══ Records to process

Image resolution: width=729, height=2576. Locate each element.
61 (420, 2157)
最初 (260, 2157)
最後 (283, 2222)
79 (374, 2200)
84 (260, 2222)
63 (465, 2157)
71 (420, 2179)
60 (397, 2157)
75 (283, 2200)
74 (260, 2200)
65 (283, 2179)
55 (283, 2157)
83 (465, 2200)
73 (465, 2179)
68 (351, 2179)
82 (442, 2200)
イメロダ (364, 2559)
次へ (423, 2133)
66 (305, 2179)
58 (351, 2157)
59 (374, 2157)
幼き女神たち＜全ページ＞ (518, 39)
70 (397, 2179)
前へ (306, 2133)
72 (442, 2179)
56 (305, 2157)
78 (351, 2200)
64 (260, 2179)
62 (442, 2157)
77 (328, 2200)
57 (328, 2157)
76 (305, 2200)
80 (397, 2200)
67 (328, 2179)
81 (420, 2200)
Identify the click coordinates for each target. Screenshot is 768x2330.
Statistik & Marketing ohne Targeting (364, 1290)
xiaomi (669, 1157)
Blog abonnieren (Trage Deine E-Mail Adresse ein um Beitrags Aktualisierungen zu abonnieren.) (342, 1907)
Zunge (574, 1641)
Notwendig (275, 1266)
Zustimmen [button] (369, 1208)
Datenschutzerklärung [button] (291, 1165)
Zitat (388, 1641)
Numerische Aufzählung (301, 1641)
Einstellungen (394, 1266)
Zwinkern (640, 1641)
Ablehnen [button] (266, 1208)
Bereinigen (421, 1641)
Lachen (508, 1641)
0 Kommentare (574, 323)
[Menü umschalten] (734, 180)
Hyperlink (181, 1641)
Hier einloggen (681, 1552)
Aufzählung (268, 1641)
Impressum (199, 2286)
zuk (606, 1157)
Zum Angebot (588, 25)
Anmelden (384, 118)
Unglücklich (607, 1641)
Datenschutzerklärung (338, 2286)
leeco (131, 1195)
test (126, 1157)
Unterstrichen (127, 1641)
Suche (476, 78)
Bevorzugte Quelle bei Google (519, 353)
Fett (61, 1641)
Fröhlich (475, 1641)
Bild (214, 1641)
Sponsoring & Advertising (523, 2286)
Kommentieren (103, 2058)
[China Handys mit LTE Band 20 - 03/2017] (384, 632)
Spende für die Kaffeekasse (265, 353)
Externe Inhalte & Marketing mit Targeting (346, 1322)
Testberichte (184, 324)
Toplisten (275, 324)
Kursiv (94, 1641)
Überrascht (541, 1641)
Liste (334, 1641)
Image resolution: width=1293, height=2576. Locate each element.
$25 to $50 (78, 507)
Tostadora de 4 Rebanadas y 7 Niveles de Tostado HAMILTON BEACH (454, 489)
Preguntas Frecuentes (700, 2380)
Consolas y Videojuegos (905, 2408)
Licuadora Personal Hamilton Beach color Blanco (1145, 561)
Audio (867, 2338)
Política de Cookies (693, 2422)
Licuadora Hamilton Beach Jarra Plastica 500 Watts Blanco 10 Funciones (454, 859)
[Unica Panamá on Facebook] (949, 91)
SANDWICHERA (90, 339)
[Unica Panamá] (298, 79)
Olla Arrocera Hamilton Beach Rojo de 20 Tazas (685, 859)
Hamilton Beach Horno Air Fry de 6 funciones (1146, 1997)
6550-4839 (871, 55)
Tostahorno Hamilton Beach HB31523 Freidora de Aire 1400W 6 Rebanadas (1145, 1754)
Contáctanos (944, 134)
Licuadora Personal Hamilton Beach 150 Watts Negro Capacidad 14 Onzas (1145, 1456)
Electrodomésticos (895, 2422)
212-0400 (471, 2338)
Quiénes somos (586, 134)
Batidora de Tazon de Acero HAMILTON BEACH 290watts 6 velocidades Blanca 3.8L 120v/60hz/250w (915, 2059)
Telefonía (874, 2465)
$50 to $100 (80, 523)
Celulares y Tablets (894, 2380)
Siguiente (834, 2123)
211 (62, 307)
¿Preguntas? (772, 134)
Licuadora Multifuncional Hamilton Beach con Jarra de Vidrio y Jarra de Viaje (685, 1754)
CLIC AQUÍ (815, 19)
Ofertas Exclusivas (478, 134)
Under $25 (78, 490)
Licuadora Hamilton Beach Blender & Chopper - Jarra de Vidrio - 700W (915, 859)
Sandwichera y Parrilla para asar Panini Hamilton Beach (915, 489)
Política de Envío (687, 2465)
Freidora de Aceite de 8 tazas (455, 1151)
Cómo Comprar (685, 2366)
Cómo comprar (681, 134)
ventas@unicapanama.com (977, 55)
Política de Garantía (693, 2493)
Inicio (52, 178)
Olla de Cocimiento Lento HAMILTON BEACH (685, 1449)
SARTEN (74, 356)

════

[Exercise brief]
Repeat exactly the lines above from the one with "75 (283, 2200)" up to and including the one with "0 Kommentare (574, 323)". No other line belongs in the reply.

[The answer]
75 (283, 2200)
74 (260, 2200)
65 (283, 2179)
55 (283, 2157)
83 (465, 2200)
73 (465, 2179)
68 (351, 2179)
82 (442, 2200)
イメロダ (364, 2559)
次へ (423, 2133)
66 (305, 2179)
58 (351, 2157)
59 (374, 2157)
幼き女神たち＜全ページ＞ (518, 39)
70 (397, 2179)
前へ (306, 2133)
72 (442, 2179)
56 (305, 2157)
78 (351, 2200)
64 (260, 2179)
62 (442, 2157)
77 (328, 2200)
57 (328, 2157)
76 (305, 2200)
80 (397, 2200)
67 (328, 2179)
81 (420, 2200)
Identify the click coordinates for each target. Screenshot is 768x2330.
Statistik & Marketing ohne Targeting (364, 1290)
xiaomi (669, 1157)
Blog abonnieren (Trage Deine E-Mail Adresse ein um Beitrags Aktualisierungen zu abonnieren.) (342, 1907)
Zunge (574, 1641)
Notwendig (275, 1266)
Zustimmen [button] (369, 1208)
Datenschutzerklärung [button] (291, 1165)
Zitat (388, 1641)
Numerische Aufzählung (301, 1641)
Einstellungen (394, 1266)
Zwinkern (640, 1641)
Ablehnen [button] (266, 1208)
Bereinigen (421, 1641)
Lachen (508, 1641)
0 Kommentare (574, 323)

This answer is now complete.